The firm was founded by Michael and William Andregg in 2003 and moved to the San Francisco Bay area in 2008. Last summer, it received an undisclosed amount of venture capital funding from the Founders Fund, and last fall, through a collaboration with George Church at Harvard Medical School, it was awarded $1.29 million in funding from the NHGRI (see In Sequence 10/13/2009).
To sequence single-stranded DNA, Halcyon wants to label the molecule with base-specific heavy metal atoms, stretch it out on a TEM substrate, image it using a scanning transmission electron microscope, and determine its base sequence with single-base resolution.
According to the NIH grant abstract, the technology promises long reads of at least 150 kilobases and up to 4 megabases. Unlike most existing sequencing technologies, repeat-rich DNA regions of the genome are not expected to be any more difficult to sequence than other areas. Based on models, the researchers estimate that TEM sequencing may be able to sequence a human genome to more than 99.9999-percent consensus accuracy and completeness in less than 10 minutes, at a cost of less than $100.

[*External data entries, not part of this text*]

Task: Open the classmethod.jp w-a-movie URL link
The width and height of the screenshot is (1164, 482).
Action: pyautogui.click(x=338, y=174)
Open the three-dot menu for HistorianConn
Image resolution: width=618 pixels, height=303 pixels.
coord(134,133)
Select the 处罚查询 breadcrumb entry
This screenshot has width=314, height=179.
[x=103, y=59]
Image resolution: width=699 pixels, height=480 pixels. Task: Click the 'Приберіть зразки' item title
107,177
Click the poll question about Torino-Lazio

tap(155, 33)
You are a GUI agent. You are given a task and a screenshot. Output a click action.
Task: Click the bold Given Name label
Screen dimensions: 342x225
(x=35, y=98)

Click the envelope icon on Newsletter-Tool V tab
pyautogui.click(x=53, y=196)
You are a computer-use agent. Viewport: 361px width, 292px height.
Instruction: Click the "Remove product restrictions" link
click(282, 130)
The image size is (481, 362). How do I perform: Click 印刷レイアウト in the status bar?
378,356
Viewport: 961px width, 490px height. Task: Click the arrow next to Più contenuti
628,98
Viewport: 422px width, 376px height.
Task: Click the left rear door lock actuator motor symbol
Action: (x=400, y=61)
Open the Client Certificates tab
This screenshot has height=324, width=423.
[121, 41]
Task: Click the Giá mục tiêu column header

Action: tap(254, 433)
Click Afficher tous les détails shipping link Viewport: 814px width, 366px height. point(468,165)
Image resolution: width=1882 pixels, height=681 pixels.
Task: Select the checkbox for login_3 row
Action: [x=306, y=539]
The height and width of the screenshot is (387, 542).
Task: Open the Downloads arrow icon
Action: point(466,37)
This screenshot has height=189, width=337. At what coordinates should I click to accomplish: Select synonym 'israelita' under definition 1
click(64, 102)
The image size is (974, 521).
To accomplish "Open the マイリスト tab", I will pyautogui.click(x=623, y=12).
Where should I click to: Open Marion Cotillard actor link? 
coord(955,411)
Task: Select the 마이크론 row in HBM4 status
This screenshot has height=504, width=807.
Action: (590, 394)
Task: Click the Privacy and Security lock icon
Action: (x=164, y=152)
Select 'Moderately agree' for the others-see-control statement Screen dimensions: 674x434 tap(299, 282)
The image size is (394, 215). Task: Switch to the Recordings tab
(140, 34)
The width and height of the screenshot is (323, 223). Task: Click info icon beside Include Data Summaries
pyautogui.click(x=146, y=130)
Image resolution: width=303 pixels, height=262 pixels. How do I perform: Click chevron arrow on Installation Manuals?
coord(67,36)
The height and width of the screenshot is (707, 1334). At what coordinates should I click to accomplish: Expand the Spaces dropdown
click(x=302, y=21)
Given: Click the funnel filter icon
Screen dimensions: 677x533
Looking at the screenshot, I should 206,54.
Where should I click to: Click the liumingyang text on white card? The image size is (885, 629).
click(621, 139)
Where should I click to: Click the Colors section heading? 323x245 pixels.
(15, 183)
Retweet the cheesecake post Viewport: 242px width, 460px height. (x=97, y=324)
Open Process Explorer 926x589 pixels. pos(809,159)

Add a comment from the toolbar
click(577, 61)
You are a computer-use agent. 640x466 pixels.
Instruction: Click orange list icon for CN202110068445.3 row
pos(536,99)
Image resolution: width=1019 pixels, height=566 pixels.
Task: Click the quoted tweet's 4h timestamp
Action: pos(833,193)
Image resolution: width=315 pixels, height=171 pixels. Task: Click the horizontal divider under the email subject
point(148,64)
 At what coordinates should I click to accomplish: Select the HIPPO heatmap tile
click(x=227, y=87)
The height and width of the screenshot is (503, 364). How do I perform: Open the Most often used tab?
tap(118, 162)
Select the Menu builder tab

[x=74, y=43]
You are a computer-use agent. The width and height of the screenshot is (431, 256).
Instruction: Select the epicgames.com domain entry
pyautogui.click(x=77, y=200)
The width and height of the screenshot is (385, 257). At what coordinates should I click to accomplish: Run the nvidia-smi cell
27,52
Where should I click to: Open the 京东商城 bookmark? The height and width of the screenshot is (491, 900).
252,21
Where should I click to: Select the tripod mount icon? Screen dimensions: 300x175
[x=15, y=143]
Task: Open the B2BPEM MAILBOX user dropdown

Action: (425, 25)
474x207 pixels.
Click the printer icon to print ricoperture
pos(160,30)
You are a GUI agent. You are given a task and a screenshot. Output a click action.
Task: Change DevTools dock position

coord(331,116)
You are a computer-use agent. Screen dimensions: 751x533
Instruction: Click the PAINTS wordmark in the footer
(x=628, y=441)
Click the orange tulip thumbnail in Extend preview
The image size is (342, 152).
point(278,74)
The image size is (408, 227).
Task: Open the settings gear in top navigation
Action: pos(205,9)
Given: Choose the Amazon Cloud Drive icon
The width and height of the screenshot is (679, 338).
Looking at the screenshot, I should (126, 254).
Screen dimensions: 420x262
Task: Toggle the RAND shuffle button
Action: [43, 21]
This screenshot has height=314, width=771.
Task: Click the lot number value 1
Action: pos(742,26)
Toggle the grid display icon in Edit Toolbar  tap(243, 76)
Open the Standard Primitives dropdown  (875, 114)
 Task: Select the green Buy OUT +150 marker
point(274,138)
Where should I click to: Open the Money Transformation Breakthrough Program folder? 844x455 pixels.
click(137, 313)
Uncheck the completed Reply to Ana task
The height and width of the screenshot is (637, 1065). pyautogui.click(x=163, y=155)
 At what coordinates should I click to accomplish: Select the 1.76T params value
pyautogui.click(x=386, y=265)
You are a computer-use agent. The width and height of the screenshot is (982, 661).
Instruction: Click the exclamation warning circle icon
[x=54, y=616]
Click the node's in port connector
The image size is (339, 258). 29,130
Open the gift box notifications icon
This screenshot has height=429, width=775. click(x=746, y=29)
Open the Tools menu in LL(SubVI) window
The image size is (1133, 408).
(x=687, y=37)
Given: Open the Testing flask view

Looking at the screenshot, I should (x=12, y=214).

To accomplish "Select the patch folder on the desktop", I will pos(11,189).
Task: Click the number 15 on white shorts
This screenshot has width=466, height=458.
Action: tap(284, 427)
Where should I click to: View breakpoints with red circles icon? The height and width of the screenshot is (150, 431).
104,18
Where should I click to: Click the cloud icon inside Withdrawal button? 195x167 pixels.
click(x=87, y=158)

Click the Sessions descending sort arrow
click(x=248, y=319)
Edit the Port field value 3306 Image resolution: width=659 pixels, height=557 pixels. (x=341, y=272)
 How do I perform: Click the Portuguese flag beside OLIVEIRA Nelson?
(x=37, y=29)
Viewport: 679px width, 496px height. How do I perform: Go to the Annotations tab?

Provine said that the company is using "well-known chemistries" that have been developed by others over the last few decades to label the DNA bases specifically with heavy metal atoms. For example, the researchers use osmium to label thymine, and platinum to label guanine. Experimental data he presented showed that the specificity of the label is not always perfect — for example, a G-specific label sometimes also attaches to A — but he said there are methods available to prevent off-target labeling.
In order to stretch out the labeled DNA strands and deposit them on a TEM substrate, the company has developed a threading technology called "individual molecule placement rapid nanotransfer," or IMPRNT, which constitutes its "core technology," according to Provine.
IMPRNT uses a needle that grabs a single DNA strand from a solution and stretches it out in free space before depositing it onto a substrate. At the moment, company researchers are able to place DNA strands 10 nanometers apart and grab single DNA strands — rather than several at once — up to 10 percent of the time.
The aim under the NHGRI grant is to narrow the distance between the strands on the substrate to 3 nanometers, and to increase the yield of single molecules to about 50 percent, Provine said, which can be achieved by better position controllers, optics, software, and needles. The firm has already built microfabricated needle arrays that allow it to pull out up to a million DNA strands per hour.
Halcyon has also been working on better TEM substrates to hold the DNA during imaging. These substrates need to be as thin and as flat as possible, provide a large enough imaging area, be robust to temperature changes, and unreactive with DNA, Provine said. Company researchers have so far used carbon films, which they have transferred onto nanofabricated support frames, but are currently developing batch-fabricated films to replace them.
Finally, the researchers have started to image DNA strands labeled with platinum, using a STEM at Oak Ridge National Laboratory. In an image of a DNA molecule consisting of GATC repeats, most guanines appeared to be labeled, each by a single platinum atom.
The goal is to tag several types of bases with different labels simultaneously, but Provine said recording differences between osmium and platinum, for example, "is challenging." To that end, the researchers are exploring labeling the bases with clusters of atoms rather than single atoms, he said. They are also looking for new methods to speed up the scanning process. It currently takes several hours to get up to 50 images, which cover more than a micrometer of DNA, equivalent to more than 2,000 bases.